(Trecho)
↓
Telefone celular e trânsito

Dia desses deparei-me, em dada publicação, com curiosa estorieta, narrada “em quadrinhos” por um habilidoso desenhista.  Tudo se passa no interior do “Museu do Automóvel”, onde alguns turistas, conduzidos por um guia, se deleitavam com o estudo das origens do automóvel.  O primeiro cenário visto é sucinto: um macaco, simbolizando a origem mesma do ser humano.  Em seguida, um homem pré-histórico, às mãos uma roda de pedra.  Logo após, o carro de boi.  Segue-lhe a biga romana.  Aparece, então, o “calhambeque”.  Chegam os “carrões” dos anos 50, e os econômicos “carrinhos” dos anos 70.  Torna-se, então, à atualidade, e todos os turistas, aí já embasbacados com o “estado da arte” alcançado, a partir de um grotesco macaco, demonstram seu deslumbramento.

Encerra a exposição o “carro do futuro”, inspiração dos cientistas para os próximos anos.  Encerrada a visita ao museu os turistas, já aí felizes e entusiasmados com o progresso da raça humana, embarcam no ônibus que os conduzirá de volta às suas casas.  O motorista do ônibus?  Ninguém menos que aquele macaco exibido logo à entrada do museu…

O fato é que, de forma jocosa, o autor daqueles “quadrinhos” retratou uma verdade: temos pelas ruas umas tantas maravilhas tecnológicas sendo conduzidas por algumas pessoas cujo nível civilizacional não permitiria que a condução de “carros de boi”.

Na esteira desta realidade, de nível mundial, bom é que se diga, recusa-se a desaparecer um já velho hábito: o uso de aparelhos de telefonia celular por condutores de automóvel, em resistência às mais elementares leis de trânsito.
↑
(Trechos do material)
↓
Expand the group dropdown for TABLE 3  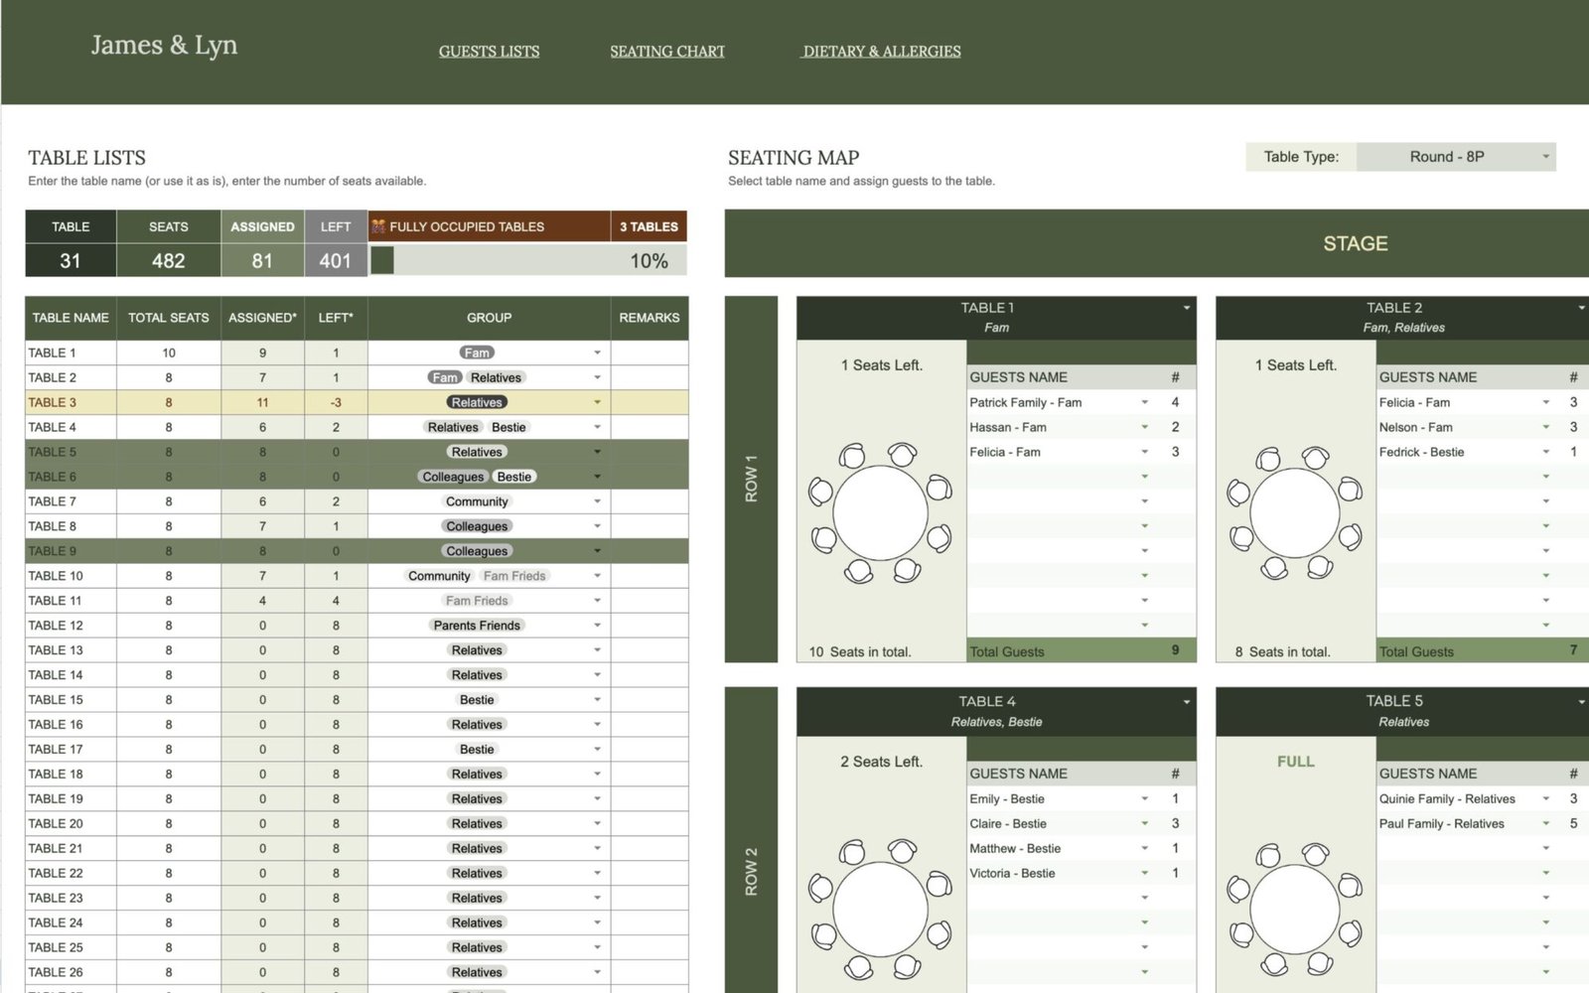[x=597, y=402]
↑
↓
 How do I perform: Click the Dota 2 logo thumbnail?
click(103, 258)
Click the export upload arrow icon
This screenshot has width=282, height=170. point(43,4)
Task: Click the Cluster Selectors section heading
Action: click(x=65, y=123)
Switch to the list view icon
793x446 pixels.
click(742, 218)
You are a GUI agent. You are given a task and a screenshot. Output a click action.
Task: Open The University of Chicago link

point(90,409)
↑
(Objetivo do exercício) Dê continuidade ao texto sobre o uso do celular no trânsito, a partir do ponto em que ele termina. O material não é necessário para esta tarefa.

(Resposta do exercício)
Abordando este hábito, um vasto estudo, realizado em Toronto (Canadá), e publicado no periódico americano “The New England Journal of Medicine”, acabou por concluir o quão arriscado é o uso de telefones celulares nos veículos – em uma expressão, e sintetizando o estudo, o risco de colisão é multiplicado por cinco, em média.

Este trabalho, conduzido pelo Dr. Donald A. Redelmeier (Universidade de Toronto, Canadá), reuniu um grupo de 700 motoristas, proprietários de telefones celulares, e implicados em acidentes.  Foram analisadas, a partir dos extratos detalhados das contas telefônicas, as ligações de cada um dos pesquisados no dia da colisão.  O estudo computou um total aproximado de 27.000 chamadas por telefone celular durante 14 meses.  Ele conclui que o risco de colisão durante a utilização de um telefone deste tipo é 4 vezes mais elevado que o normal.  O risco é 6 vezes mais elevado nos primeiros 5 minutos de conversação.

Explicando o fenômeno, estimam os especialistas que esta prática reduz em 0,5 segundo ou mais as reações e reflexos do motorista, e que, se a distração induzida pelo uso do telefone for da mesma ordem daquela oriunda da atividade de busca de estações de rádio (hipótese mais branda, de uma conversa amena), acarretará, já, uma condução notavelmente mais imprecisa.

Os autores anotam, também, não sem uma pitada de ironia, que 39% dos motoristas, logo em seguida à colisão, encerraram a ligação que faziam, utilizando o telefone para chamar os serviços de urgência.

De toda sorte, concluiu-se, a partir deste trabalho, que entre 6 e 12% dos acidentes de trânsito são, atualmente, causados pelo uso deste tipo de telefone.

Diante destes dados, nunca tão oportuno aos nossos motoristas o ensinamento secular de Pitágoras, segundo quem “a prudência é o olho de todas as virtudes”.